• _Task instructions_: Put the material into a numbered list, skipping blank lines, starting at the first line and ending at the line that contains "[x=2206, y=690]".

• _Records supplied_:
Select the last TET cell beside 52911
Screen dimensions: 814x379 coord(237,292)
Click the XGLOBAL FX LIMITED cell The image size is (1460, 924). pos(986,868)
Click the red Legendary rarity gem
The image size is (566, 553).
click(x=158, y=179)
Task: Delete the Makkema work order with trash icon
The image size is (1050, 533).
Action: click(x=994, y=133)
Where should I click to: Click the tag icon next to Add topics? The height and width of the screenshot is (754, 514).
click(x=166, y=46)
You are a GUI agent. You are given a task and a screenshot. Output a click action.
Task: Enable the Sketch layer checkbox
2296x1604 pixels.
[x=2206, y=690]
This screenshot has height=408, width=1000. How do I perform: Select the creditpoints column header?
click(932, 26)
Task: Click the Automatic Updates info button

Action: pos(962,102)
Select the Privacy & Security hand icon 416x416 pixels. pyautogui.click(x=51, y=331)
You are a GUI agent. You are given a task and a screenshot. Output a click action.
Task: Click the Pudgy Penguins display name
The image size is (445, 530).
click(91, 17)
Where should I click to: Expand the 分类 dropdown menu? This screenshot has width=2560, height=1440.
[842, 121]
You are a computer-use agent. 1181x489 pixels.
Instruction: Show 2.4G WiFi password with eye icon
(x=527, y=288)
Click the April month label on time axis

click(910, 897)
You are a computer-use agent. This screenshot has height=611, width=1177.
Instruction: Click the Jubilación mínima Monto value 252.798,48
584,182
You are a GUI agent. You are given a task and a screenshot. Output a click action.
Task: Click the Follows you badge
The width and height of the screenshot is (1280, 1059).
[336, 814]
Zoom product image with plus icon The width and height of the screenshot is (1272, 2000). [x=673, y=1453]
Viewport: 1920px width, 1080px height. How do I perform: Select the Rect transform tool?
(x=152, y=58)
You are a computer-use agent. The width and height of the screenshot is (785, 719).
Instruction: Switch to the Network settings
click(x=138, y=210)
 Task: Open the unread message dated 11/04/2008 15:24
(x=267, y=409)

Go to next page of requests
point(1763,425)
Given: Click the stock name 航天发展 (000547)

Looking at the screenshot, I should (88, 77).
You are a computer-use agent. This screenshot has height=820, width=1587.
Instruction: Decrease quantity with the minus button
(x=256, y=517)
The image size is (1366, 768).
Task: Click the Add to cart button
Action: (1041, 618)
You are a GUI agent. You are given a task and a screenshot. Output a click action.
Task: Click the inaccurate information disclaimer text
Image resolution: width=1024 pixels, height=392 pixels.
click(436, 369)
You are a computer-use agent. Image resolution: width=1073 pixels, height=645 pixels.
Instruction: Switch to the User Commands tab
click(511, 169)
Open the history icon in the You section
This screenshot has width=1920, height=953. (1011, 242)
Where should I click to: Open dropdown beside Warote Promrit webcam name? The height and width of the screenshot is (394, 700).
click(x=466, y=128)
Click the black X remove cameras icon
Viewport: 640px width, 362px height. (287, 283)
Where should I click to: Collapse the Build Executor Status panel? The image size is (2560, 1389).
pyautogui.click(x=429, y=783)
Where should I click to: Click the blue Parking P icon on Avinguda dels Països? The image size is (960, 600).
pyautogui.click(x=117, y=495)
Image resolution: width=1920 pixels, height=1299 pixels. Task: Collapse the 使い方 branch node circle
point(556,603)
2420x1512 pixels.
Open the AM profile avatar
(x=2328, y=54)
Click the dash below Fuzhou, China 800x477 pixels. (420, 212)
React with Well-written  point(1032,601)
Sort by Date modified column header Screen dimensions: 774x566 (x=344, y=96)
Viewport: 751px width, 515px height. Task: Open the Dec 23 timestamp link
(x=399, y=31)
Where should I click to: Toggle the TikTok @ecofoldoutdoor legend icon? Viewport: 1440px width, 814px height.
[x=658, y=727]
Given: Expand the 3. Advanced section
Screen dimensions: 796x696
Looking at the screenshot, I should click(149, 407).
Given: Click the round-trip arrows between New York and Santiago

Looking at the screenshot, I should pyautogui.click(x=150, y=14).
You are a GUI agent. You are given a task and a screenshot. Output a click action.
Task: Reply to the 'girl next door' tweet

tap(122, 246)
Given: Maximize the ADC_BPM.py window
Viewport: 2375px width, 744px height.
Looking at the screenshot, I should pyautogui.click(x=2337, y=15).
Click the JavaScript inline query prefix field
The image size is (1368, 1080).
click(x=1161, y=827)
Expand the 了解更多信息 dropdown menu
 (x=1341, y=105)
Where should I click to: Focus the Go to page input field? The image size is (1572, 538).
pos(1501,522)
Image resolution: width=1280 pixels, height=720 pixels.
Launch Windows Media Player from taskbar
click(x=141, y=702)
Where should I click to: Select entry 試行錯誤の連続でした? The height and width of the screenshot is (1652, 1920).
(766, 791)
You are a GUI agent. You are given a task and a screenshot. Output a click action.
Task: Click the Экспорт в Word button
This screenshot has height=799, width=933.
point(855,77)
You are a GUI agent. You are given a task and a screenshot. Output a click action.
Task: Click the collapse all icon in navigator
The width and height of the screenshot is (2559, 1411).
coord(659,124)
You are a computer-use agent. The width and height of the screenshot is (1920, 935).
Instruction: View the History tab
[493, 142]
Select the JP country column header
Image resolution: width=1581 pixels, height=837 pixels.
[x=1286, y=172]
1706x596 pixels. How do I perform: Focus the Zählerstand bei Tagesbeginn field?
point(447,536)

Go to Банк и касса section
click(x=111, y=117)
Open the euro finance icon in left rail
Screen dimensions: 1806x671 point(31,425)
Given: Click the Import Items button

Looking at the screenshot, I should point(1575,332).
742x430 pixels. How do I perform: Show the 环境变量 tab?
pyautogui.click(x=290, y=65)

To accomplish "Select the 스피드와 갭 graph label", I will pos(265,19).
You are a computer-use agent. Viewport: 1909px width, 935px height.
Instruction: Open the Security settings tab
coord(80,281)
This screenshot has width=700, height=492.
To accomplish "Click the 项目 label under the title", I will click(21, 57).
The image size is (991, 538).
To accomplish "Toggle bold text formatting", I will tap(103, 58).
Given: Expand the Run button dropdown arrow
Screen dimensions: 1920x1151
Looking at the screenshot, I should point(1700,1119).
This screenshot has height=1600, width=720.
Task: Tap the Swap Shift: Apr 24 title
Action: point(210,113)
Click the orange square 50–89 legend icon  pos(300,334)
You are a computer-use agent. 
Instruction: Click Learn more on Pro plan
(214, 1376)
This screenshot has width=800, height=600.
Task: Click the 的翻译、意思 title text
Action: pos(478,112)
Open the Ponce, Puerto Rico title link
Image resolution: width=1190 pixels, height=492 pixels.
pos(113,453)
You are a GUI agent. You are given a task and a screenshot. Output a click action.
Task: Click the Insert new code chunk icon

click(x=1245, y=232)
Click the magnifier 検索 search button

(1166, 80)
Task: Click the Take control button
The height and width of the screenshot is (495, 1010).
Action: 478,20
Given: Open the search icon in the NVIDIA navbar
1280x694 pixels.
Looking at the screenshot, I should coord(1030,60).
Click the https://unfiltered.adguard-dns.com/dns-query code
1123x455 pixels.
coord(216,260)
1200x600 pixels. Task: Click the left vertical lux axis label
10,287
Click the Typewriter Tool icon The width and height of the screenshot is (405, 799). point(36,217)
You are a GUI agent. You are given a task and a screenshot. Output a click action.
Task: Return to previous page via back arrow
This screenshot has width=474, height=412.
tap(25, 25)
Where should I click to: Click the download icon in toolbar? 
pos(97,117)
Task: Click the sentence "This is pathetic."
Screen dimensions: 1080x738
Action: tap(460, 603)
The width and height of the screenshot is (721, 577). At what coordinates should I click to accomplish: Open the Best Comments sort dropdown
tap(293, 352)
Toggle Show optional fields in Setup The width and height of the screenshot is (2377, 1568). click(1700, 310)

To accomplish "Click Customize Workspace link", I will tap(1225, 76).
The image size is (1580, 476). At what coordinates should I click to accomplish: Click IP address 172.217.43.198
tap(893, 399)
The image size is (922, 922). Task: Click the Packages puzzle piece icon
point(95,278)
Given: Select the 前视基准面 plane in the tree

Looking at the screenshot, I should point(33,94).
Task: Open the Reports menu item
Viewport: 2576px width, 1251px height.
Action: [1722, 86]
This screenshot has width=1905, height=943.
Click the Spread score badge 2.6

• _Expected answer_:
1. Select the last TET cell beside 52911
2. Screen dimensions: 814x379 coord(237,292)
3. Click the XGLOBAL FX LIMITED cell The image size is (1460, 924). pos(986,868)
4. Click the red Legendary rarity gem
5. The image size is (566, 553).
6. click(x=158, y=179)
7. Task: Delete the Makkema work order with trash icon
8. The image size is (1050, 533).
9. Action: click(x=994, y=133)
10. Where should I click to: Click the tag icon next to Add topics? The height and width of the screenshot is (754, 514).
11. click(x=166, y=46)
12. You are a GUI agent. You are given a task and a screenshot. Output a click action.
13. Task: Enable the Sketch layer checkbox
14. 2296x1604 pixels.
15. [x=2206, y=690]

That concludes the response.